CLICK HERE for a deeper look at NBC Olympics’ digital workflows for the PyeongChang Games.
“The hardest thing for us is, everything was ‘live live’,” he pointed out. “Everyone needed to see the file that was growing at all times so that they could start cutting clips, whether it was for a local news broadcast or primetime.”
The locations were Stamford, CT (four studios, five control rooms, eight off-tube rooms, digital ad insertion, and more), New York (NBC Network Commercial Control, descriptive-audio fingerprinting), Englewood Cliffs (cable-network release, long-form VOD), Denver (network DR/cable DR, station distribution), Las Vegas (iStream Planet streaming, OTT/connected delivery), and the IBC and a mountain venue.
The overall concept was to have a local repository at the International Broadcast Center (IBC) in PyeongChang, housing a Harmonic MediaGrid with about 1 PB of storage and an Avid Nexis server with 348 TB of storage, the largest system ever at an Olympics. Users worked with proxy copies of content to make edit decisions via FileCatalyst instead of transferring the high-resolution material.
“The philosophy was to get the content to the platform appropriate for the team. For a show that night, it might go no further than the EVS [servers],” Jefferson explained. “If it had three minutes to get to air, it would get a faster path. There was a lot of prioritization.”
He related some of the lessons learned from the PyeongChang Games. The biggest was the decision to test the asset-management system by writing scripts that would replicate the expected load on the system. That process shook out several issues and allowed them to be solved prior to the start of the Games.
Another lesson resulted in a decision to limit the length of daily melts so that they were no longer 10 or 12 hours long but, instead, around two hours. That move also improved efficiency and made it easier to find the most relevant content.
The team also busted the concept of operations silos, which Jefferson said can be wasteful in causing workflows to be duplicated.
“Don’t underestimate training,” he added. “We had 3,000 people join us in a day, so we had to get them up to speed and learn the systems.”

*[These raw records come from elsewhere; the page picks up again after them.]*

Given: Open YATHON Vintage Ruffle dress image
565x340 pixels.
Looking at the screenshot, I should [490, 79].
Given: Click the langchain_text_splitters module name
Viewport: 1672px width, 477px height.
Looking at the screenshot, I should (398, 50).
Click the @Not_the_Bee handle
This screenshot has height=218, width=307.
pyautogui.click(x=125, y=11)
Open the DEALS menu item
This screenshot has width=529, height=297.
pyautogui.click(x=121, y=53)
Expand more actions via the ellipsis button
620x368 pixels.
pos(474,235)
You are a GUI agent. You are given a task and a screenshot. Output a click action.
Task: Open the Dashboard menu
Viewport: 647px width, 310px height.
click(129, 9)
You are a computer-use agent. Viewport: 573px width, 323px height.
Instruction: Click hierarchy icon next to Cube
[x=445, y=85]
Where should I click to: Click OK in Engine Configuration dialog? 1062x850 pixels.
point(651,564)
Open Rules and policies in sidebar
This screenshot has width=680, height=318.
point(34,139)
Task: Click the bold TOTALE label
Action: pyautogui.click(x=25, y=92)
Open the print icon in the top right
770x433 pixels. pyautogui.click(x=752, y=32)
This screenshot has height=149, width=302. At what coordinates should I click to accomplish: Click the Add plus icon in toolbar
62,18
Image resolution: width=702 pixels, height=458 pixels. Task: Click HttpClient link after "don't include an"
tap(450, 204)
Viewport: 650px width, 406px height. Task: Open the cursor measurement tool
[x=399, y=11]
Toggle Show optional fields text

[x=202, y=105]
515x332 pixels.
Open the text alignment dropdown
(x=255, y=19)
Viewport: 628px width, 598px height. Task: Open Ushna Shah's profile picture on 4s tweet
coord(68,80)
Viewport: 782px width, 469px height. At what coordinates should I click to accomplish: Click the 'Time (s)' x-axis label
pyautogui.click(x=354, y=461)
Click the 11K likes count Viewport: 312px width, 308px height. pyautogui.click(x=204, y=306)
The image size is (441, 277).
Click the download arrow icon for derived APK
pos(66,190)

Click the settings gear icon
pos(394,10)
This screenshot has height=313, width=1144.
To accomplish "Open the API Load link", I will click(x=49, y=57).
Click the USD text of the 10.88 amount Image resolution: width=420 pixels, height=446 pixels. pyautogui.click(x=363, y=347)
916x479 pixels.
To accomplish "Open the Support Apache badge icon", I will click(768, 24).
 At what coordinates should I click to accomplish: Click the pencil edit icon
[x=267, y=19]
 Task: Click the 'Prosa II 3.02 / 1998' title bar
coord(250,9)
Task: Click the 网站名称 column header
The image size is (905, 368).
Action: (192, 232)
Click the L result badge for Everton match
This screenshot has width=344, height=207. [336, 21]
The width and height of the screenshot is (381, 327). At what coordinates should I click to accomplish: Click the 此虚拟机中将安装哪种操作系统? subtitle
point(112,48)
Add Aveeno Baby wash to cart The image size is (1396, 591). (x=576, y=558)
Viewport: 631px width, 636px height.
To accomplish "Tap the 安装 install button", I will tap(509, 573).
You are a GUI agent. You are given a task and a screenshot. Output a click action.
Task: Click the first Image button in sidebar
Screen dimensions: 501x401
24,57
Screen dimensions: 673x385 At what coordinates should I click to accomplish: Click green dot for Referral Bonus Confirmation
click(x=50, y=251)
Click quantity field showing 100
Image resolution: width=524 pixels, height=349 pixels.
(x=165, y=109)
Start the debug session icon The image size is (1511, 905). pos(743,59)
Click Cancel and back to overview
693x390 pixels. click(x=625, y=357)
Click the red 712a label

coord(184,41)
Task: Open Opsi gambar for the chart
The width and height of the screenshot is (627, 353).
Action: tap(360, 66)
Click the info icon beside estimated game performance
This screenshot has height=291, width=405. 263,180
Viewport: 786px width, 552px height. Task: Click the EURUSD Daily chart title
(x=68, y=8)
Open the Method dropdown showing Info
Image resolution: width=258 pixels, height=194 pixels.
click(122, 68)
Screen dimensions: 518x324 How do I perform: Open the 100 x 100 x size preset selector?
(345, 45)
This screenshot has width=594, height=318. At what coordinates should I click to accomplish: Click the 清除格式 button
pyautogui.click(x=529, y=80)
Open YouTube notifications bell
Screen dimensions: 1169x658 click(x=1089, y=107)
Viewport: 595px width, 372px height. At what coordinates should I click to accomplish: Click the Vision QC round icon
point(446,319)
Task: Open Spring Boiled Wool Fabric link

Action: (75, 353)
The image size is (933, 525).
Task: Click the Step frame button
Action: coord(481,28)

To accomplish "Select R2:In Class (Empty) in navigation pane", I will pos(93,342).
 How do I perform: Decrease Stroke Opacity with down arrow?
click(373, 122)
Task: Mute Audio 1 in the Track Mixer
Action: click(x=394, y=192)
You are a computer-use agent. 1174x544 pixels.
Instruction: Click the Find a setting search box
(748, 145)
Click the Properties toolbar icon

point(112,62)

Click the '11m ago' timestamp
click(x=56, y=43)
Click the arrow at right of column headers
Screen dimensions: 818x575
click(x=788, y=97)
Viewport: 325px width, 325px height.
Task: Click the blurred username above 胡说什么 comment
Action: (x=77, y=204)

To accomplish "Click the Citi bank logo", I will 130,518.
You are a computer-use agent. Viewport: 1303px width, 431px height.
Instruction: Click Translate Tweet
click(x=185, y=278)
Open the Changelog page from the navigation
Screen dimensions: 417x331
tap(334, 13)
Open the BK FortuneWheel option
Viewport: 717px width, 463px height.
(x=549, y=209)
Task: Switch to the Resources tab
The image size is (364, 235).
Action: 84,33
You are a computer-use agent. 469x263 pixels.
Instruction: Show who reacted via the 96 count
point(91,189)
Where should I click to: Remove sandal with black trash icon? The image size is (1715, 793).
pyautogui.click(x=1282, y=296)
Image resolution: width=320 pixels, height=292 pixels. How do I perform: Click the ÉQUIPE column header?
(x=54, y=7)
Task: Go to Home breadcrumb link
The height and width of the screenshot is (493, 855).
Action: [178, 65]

That massive team churned out a lot of content. A total of 3,218 hours of EDLs/subclips and clips were delivered, totaling 79.2 TB. FileCatalyst moved 3,089 hours and 80.1 TB of high-resolution material between Stamford and the IBC and 24 TB and 833 hours of proxy video. Between the venues and the IBC, FileCatalyst moved 49.3 TB and 1,914 hours of material. Total short-form VOD clips numbered 2,753; VOD for set-top boxes comprised 563 short-form VOD and 212 long-form VOD. Turnaround suites were similar in terms of equipment but included an extra monitor for quad split on incoming feeds, a timecode clock, and Airspeed remote-console application for controlling ingest.
The editing setup at the IBC housed 16 full edits, eight in-file ingest edits, five GFX ingest edits, eight soft edits, and eight channels of Airspeed.
One important part was that all logging took place in Stamford but with MAM logs visible from Korea. The logging process was automated but still required some human intervention.
“Oddly enough,” said Jefferson, “people wanted content further curated by a human, and we find that, as an organization, we lean on human logs beyond objective logs. Being able to focus on subjective logging about emotional events like high fives or an athlete hugging their mother is a result of the team’s being able to leverage the work that [Olympic Broadcast Services] does on the objective logging related to scoring, timing, and who is competing.”